17 Aug 2012

Is DNA the future of large-scale digital storage?

A group of US scientists have encoded a 53,000-word e-book – including 11 images and a computer program – entirely in DNA. It means DNA could become a future option for storing large amounts of data.

This is the largest amount of data stored artificially using chemically synthesised deoxyribonucleic acid – or DNA.

The book, program and images had to be converted to a sequence of 5.27 million zeroes and ones, which ended up as 54,898 strands of nucleotides – the main component of DNA.

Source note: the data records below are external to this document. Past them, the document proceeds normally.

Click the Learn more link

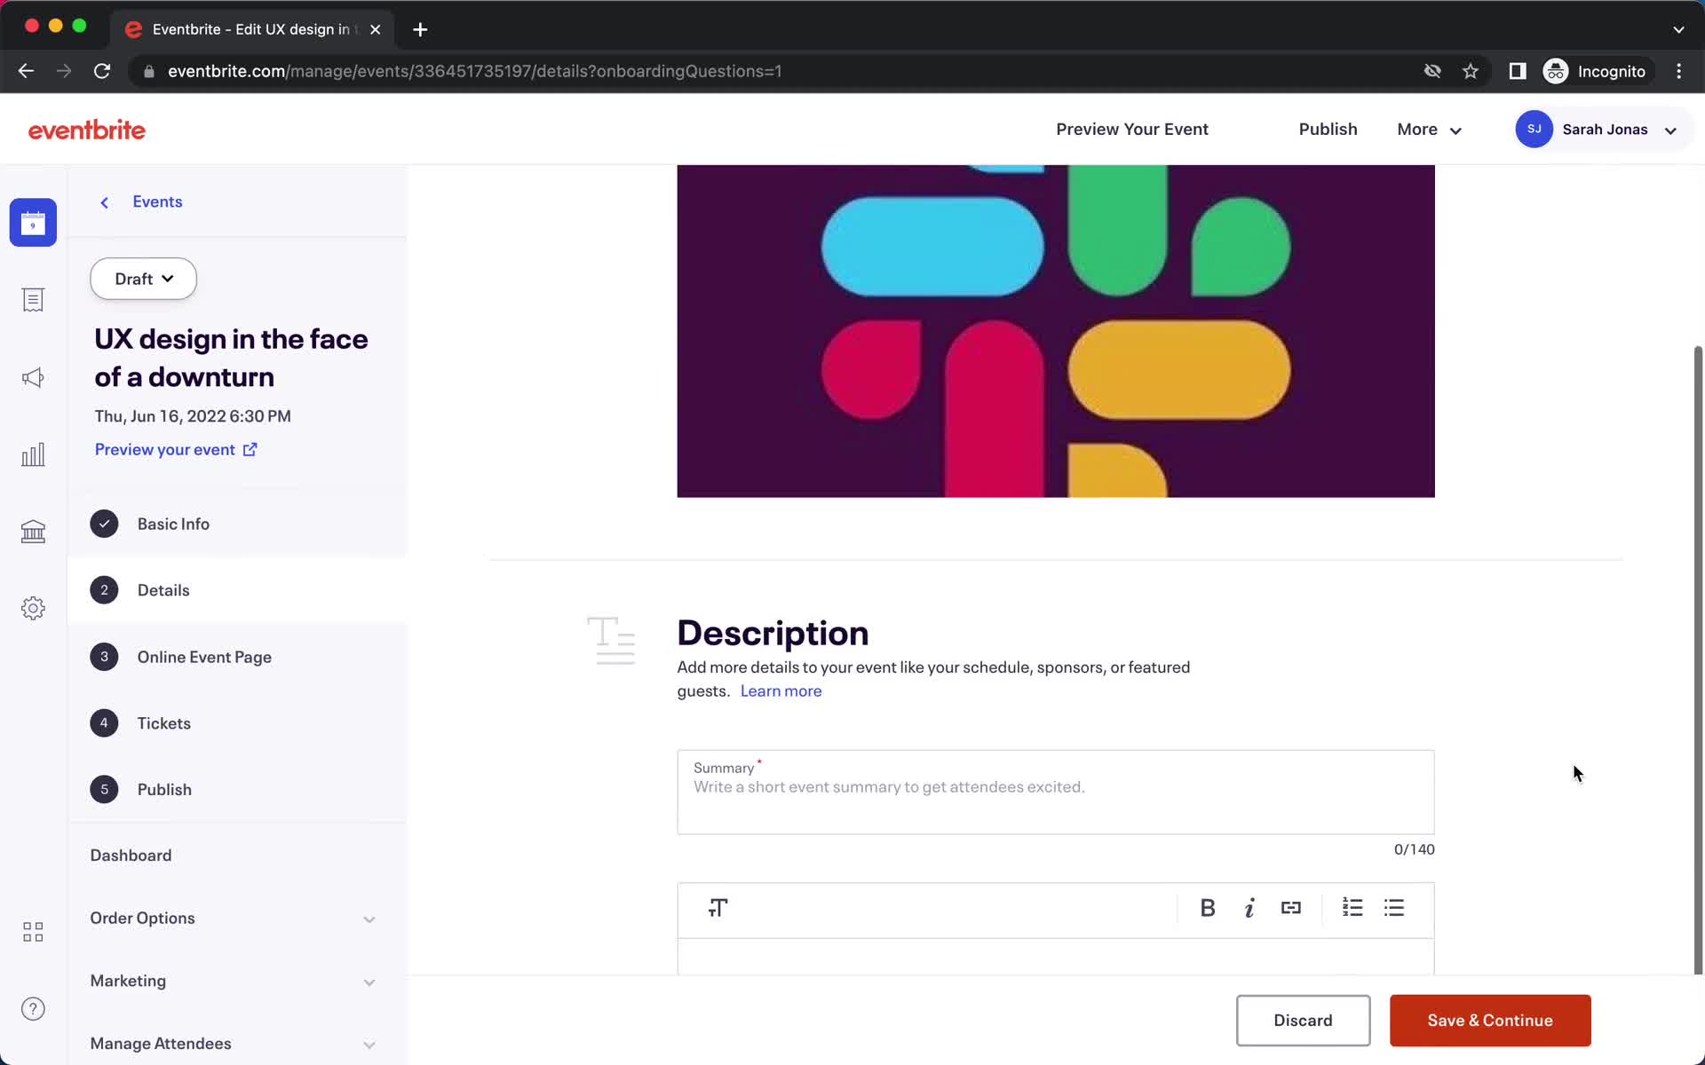click(781, 690)
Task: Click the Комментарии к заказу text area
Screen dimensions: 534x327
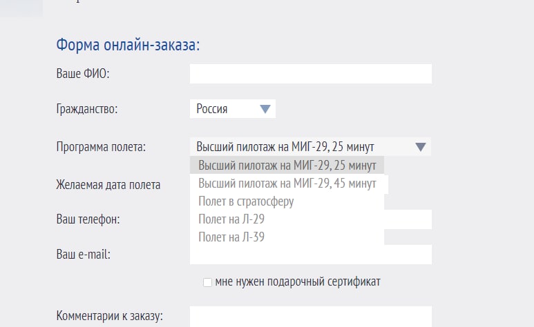Action: tap(310, 317)
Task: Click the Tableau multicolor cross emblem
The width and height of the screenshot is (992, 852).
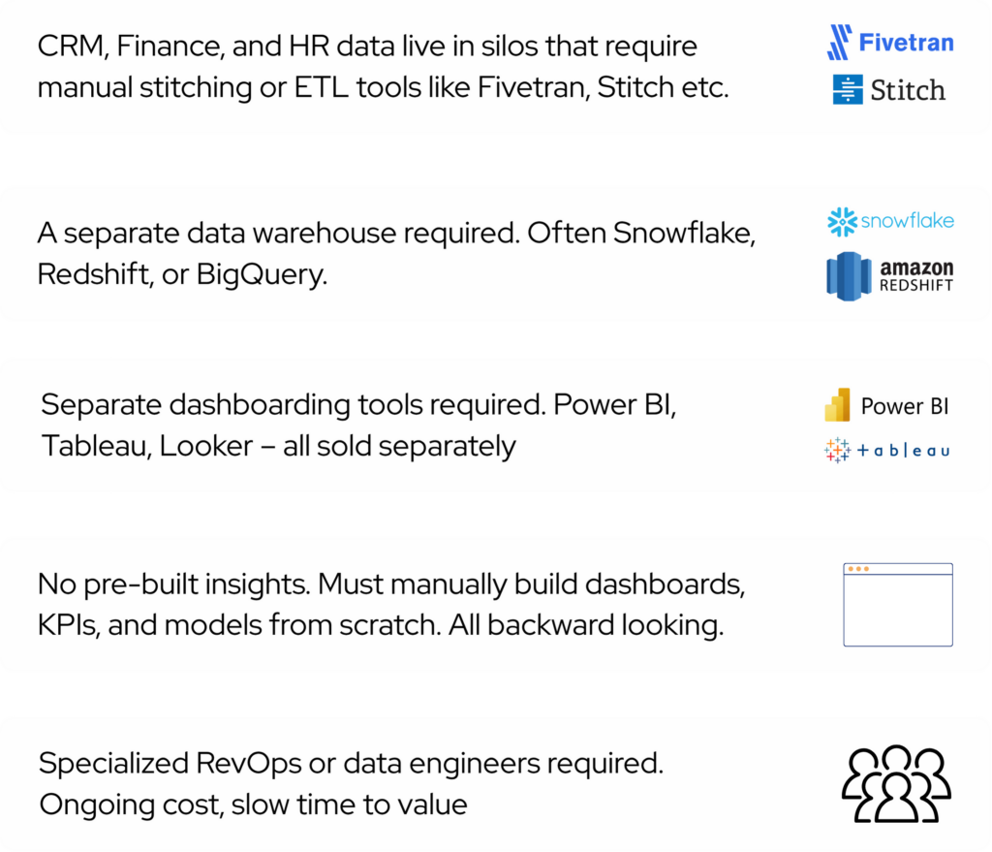Action: [837, 450]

After the information was encoded, drops of DNA were attached to a solid surface known as a microarray chip. These chips were kept at four degrees Celsius for three months before being dissolved and sequenced to re-read the data.

Each copy of each strand was sequenced up to 3,000 times to check the reliability of the information. There were only 10 read errors – and multiple copies of each block of data were synthesised as part of the project to help correct this.

Decoded

The book can be decoded using DNA sequencing techniques commonly available in university-level science laboratories and hospitals.

The three researchers from Harvard Medical School stated in an article published in Science that “DNA is among the most dense and stable information media known”. The biological molecules that make up DNA will always be able to be read without becoming obsolete.

The slow and costly nature of DNA sequencing is not suitable for data which has to be accessed and changed repeatedly, but this could be an effective long-term storage option for archiving large amounts of information.

Scientists estimate that one gram of DNA can store up to 455 billion gigabytes of data: more than 100 billion DVDs.

But the Harvard project did not involve any living organisms, which would have introduced a myriad of complex factors and risks, so carrying around an armful of data – literally – is still some way from becoming a reality.